Referring to the initial question of the article’s title, yes, it does matter: by analysing a large sample of medical and a selection of non-medical journals, the present analysis confirms a considerable inequality in citation distribution as illustrated by several quantitative measures—thus, disqualifying the JIF to adequately represent a journal’s or a paper’s citedness. While replacing the JIF (mean) by median citations does not necessarily overthrow journal rankings in the upper JIF segment, for lower-JIF journals, however, the 3-decimal-digit precision of JIF-based rankings is obviously meaningless when individual journals’, articles’ (or authors’) citedness should be inferred.

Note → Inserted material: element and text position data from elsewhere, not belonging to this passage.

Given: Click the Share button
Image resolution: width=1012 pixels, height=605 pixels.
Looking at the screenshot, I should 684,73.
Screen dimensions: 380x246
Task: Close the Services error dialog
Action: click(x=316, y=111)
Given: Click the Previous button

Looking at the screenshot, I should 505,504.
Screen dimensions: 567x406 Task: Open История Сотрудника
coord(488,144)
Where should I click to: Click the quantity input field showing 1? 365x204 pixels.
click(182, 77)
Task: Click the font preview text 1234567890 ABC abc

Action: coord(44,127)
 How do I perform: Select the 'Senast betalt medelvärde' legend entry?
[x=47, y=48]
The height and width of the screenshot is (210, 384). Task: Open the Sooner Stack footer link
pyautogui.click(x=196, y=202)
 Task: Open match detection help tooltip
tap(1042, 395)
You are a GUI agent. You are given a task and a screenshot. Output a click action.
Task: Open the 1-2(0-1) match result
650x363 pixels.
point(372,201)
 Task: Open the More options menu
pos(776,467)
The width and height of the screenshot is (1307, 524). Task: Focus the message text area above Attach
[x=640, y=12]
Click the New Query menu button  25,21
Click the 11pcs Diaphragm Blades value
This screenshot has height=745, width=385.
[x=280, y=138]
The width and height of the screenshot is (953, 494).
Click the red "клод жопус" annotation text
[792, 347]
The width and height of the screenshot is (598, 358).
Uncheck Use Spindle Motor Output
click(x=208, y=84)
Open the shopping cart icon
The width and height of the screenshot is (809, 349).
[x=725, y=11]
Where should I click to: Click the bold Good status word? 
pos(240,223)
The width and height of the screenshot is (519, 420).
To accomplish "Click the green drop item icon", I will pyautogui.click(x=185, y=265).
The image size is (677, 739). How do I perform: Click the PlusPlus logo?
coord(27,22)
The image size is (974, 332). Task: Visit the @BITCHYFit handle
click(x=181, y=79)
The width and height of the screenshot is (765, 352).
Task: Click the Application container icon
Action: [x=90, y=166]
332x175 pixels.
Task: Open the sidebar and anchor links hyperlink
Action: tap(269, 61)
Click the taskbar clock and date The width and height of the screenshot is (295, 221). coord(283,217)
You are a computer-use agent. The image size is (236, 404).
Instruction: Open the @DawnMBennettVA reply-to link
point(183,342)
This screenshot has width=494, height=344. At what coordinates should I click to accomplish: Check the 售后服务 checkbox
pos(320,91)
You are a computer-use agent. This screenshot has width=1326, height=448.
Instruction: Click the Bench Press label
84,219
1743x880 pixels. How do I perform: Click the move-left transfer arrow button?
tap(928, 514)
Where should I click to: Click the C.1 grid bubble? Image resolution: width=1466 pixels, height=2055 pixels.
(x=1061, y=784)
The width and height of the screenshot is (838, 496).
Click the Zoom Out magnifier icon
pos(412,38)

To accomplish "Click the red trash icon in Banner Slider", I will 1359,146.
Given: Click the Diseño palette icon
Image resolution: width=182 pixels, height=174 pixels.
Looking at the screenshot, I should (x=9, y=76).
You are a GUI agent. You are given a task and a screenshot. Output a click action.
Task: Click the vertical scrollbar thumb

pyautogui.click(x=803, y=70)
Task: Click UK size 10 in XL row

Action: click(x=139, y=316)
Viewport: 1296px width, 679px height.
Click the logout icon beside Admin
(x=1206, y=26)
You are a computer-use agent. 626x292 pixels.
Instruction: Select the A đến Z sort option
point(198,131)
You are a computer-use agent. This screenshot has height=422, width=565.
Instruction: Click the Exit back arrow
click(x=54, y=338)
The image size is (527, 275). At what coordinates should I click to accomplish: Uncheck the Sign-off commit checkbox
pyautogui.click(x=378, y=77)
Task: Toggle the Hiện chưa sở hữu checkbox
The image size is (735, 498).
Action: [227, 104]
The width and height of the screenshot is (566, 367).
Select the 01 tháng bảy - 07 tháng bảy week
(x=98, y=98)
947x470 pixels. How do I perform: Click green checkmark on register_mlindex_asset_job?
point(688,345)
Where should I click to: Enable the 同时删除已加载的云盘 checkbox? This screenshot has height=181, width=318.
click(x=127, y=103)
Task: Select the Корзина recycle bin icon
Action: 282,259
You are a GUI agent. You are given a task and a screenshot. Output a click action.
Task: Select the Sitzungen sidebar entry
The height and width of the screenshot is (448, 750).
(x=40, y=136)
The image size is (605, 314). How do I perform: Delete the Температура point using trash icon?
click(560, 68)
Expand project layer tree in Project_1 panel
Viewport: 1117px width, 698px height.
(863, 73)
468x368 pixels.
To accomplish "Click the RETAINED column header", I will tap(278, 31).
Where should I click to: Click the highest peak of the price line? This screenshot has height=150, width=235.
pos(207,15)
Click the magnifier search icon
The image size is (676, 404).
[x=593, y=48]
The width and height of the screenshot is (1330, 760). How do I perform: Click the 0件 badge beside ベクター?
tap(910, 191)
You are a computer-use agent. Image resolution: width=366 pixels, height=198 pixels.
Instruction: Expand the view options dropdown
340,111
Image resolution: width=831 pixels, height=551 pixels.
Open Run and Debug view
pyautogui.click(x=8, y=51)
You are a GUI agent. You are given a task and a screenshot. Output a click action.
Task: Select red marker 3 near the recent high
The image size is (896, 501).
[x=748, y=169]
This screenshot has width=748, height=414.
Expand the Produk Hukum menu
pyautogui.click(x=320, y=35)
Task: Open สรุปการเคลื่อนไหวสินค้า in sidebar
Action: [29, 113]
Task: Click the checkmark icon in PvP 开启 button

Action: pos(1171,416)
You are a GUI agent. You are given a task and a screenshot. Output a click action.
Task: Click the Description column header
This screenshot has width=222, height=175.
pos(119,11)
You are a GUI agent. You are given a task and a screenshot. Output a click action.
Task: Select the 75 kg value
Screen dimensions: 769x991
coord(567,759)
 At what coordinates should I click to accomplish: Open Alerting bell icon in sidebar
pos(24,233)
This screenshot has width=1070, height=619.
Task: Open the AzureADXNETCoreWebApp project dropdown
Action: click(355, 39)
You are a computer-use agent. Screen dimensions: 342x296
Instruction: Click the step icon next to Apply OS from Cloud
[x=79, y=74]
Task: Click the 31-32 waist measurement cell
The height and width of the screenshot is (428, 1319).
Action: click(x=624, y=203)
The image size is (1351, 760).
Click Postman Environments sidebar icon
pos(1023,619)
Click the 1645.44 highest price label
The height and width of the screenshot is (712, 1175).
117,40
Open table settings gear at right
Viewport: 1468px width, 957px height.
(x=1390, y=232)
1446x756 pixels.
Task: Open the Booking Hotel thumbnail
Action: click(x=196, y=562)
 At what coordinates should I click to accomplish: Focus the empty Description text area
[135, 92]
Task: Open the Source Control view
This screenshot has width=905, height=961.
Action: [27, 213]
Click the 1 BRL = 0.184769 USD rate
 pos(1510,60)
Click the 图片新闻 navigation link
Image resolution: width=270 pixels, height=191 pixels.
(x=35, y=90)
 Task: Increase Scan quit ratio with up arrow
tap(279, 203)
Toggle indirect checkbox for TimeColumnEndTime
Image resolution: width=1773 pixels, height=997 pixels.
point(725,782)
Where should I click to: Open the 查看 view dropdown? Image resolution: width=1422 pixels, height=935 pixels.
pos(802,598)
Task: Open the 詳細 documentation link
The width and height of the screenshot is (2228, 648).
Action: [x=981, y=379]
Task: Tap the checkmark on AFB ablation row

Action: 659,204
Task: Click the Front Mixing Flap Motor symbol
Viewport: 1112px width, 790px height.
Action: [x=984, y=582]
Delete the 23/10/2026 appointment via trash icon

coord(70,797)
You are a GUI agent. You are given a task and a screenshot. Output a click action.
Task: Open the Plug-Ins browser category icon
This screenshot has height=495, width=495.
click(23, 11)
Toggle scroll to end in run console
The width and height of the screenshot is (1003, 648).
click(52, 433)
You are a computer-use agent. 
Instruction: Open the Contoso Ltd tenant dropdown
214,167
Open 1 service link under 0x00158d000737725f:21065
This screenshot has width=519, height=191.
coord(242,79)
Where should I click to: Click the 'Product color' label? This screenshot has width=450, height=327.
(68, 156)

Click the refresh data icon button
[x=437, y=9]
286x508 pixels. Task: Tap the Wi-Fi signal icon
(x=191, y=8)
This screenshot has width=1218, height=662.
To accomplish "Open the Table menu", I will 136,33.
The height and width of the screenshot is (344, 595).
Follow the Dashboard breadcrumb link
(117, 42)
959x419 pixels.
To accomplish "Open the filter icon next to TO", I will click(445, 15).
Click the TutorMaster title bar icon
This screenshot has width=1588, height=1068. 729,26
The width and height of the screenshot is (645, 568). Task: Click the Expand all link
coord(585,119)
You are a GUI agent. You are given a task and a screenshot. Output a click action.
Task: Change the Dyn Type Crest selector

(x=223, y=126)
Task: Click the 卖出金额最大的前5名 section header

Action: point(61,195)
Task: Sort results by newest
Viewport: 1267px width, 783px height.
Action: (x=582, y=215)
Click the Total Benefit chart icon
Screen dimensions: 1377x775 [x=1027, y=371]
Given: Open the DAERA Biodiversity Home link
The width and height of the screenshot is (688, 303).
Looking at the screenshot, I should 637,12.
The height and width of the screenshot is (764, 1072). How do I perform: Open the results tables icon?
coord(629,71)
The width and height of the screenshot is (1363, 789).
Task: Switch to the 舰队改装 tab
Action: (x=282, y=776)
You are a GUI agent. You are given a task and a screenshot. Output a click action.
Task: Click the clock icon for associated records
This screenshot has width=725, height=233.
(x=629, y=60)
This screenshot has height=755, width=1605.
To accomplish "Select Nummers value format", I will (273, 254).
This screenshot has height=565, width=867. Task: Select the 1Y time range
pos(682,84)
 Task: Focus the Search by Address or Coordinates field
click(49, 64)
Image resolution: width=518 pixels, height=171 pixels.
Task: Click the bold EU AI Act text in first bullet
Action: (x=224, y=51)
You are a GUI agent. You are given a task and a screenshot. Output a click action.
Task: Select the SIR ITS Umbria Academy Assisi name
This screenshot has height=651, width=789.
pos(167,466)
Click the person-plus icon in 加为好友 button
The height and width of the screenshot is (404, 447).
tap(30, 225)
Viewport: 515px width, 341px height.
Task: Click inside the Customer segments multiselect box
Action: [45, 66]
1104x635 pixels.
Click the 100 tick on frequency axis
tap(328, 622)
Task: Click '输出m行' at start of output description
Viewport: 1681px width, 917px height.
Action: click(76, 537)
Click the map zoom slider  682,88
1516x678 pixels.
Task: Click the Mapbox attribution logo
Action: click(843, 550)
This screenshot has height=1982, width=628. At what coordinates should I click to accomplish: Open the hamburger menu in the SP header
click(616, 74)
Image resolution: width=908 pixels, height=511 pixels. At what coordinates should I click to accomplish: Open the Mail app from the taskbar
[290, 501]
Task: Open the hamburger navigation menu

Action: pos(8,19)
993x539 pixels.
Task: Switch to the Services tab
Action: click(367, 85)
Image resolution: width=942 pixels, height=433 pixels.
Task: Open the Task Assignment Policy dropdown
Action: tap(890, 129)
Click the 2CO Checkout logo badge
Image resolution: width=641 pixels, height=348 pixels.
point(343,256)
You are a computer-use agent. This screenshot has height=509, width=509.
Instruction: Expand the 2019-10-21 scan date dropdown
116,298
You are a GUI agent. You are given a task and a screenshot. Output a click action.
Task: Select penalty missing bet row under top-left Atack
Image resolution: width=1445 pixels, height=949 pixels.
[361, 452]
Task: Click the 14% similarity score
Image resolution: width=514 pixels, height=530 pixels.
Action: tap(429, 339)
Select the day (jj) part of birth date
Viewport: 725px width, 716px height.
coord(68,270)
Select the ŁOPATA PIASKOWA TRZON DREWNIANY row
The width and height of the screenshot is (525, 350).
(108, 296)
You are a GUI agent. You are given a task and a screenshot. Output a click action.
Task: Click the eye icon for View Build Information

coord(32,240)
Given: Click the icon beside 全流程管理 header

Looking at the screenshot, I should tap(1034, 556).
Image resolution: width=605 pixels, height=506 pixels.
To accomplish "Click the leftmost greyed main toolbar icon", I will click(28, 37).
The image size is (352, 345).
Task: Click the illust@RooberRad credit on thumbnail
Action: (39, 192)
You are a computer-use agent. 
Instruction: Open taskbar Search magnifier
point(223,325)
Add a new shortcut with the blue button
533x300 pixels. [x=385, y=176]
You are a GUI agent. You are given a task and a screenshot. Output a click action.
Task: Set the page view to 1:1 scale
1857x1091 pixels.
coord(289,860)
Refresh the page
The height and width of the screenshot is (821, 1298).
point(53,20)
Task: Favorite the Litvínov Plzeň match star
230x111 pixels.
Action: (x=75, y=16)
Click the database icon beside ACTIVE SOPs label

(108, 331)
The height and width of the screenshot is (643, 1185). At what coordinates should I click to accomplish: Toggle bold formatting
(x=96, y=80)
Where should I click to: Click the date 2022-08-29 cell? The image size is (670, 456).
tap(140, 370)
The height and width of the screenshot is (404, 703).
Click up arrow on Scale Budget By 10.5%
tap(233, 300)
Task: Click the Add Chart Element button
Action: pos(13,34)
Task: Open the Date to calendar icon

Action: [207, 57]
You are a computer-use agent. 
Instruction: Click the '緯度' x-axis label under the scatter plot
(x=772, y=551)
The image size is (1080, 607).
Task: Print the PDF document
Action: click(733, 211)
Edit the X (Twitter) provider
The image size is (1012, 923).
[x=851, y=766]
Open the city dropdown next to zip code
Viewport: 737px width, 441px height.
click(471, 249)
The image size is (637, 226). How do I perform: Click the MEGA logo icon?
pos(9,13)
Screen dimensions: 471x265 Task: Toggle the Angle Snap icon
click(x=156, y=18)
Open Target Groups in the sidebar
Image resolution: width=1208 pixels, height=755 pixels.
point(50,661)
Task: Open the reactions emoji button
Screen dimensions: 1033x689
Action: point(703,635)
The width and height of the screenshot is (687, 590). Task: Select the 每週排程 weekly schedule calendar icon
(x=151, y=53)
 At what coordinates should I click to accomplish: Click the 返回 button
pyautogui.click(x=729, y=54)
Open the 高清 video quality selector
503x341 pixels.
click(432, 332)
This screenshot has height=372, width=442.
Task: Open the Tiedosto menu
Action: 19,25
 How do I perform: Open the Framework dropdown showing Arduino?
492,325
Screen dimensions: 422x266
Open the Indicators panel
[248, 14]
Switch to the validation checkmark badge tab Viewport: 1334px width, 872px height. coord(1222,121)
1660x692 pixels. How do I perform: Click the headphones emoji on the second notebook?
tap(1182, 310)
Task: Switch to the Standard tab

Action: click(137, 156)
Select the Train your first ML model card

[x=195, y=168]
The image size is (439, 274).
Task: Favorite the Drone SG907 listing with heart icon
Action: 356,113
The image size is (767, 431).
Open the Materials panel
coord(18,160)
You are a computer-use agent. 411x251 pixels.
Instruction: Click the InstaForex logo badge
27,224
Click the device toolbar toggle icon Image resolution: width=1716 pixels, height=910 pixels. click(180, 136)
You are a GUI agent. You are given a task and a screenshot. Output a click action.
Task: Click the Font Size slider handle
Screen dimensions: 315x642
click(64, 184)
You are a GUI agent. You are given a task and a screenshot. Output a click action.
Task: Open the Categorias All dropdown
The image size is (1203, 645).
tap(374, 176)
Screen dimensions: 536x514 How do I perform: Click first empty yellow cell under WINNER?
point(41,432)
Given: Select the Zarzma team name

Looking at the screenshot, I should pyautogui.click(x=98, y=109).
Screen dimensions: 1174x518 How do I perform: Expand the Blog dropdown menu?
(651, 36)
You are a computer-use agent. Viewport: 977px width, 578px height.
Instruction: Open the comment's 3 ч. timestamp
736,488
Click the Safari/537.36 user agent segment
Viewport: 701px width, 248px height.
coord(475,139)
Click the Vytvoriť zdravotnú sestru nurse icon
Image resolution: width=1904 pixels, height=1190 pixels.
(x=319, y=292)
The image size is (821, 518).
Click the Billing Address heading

In further consequence, the current results provide additional up-to-date evidence for why assessing scientific quality or performance of individual authors or institutions by the JIF must be considered an inappropriate and mostly meaningless (mis-)use of this metric (Casadevall and Fang 2014; Garfield 1996; McKiernan et al. 2019; Simons 2008). In that context, instead of falling into the trap of a simple number pretending to represent a complex endeavour, multiple criteria need to be applied since science and research themselves have multiple dimensions and goals (Adler et al. 2009).